On Christmas Eve, all the families gathered in the RMH dining room. Santa was coming, and the joy in all the kids' eyes was apparent. They tugged at their parents, jumping up and down and yelling, "Santa! Santa!" Santa and his elves finally appeared, and it was heartwarming to watch as each family left with a huge, bulging sack of presents that was easily three feet tall.
My cousins and uncle had traveled to Minnesota to be with us for Christmas, and had arrived that very day. Being away from home for so long had been difficult on all of us, but seeing them again made us infinitely happier. Rhea had prepared for my homecoming, too. She had decorated our room with red ribbons and cutouts, and there was a pile of neatly wrapped presents on the dresser. She had worked hard, I could tell, to make sure this Christmas wouldn't be anything less than one we might have at home. Everyone went to sleep that night dreaming about the next morning.
Finally, Christmas morning at last!
My sister and cousins had to wait a whole hour to open their presents, because the feeding tube protruding out of my stomach requires attention, plus there is an army of medications to take. This is much different than what we would have done at home. But it occurs to me that if I hadn't been sick, hadn't gotten the transplant, hadn't traveled to Minnesota, I wouldn't be in this cozy room with my favorite cousins and uncle, with a breathtaking view of freshly fallen snow on the ground and treetops. The inside and outside of the house looks like it belongs at the North Pole, thanks to the dedicated army of volunteers and staff who made sure that for all the families there, it would be a "home away from home." Each family member takes turns opening the gifts that the RMH staff and donors gave us, "oohhing" and "aahhing" over each other's gifts. It seems like we were all on the "nice" list this year! There are even presents from Rhea, ornaments and pins that she made by hand, which I can't believe.
We go downstairs later for breakfast, and a Church group is serving warm waffles, French toast, steaming hot chocolate, fresh cookies and cold, creamy milk. All the families are enjoying the food, and the kids have eaten the minimum they can get away with before scampering off to show off their new toys. They laugh and shriek and chase each other around the house.
Every family here has a story. Some of them are heartbreaking, others uplifting. We have a story, too.
I know that after breakfast many of these families will take the shuttle to the hospital, because not everyone is as lucky as I am to leave the hospital for Christmas. But everything that happens to us happens for a reason. We were able to meet families from all over the world, and create friendships that will last a lifetime. Together, we shared tears of sorrow and tears of joy.
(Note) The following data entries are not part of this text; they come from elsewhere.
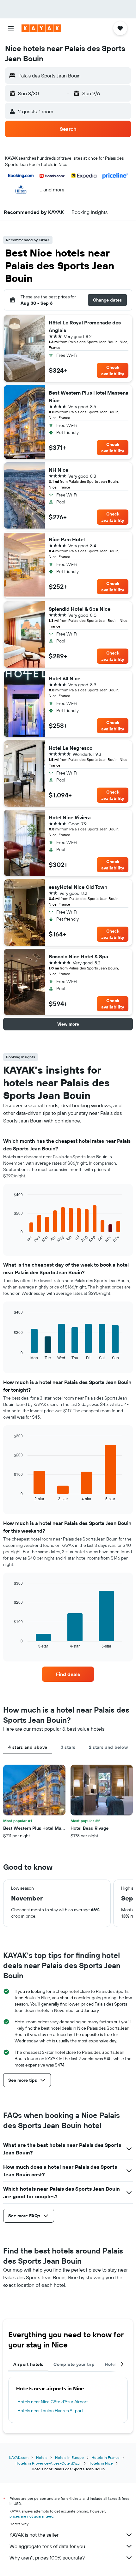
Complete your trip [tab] (74, 2364)
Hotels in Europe (69, 2457)
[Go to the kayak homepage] (41, 28)
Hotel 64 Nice (64, 678)
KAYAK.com (18, 2457)
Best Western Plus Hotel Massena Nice (88, 396)
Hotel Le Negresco (70, 748)
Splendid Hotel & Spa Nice (79, 609)
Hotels (41, 2457)
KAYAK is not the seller (34, 2535)
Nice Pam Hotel (67, 539)
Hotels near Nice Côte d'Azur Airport (52, 2402)
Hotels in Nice (101, 2463)
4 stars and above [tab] (27, 1747)
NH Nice (58, 470)
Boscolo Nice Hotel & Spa (78, 956)
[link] (68, 1674)
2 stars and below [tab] (108, 1747)
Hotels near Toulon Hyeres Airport (50, 2410)
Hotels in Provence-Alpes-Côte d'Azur (48, 2463)
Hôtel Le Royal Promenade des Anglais (85, 326)
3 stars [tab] (68, 1747)
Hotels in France (105, 2457)
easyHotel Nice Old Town (78, 887)
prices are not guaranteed (31, 2516)
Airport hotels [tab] (28, 2364)
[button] (11, 28)
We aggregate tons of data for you (47, 2546)
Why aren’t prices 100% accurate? (47, 2557)
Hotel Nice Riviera (70, 817)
If there is one thing I can learn from these families, it's that there is always hope.
Every child in the hospital and their families faces each new day with grim determination and a never-ending supply of hope, faith and strength.
My battle of pain and medical complications is far from over, but I know my battle is far less difficult than some of theirs. Yet they have the strength to go on, to take everything life throws at them and still rejoicing in the little things. For some families, their child lost the fight. And this happens all too often. But through their loss, these families are able to help others face what may lie ahead.
The Christmas of 2011 was different. I may not have had a tree, or candy canes, or my inflatable Gumby, but I wouldn't have traded my Ronald McDonald House Christmas for the world. For me, it was the best Christmas ever.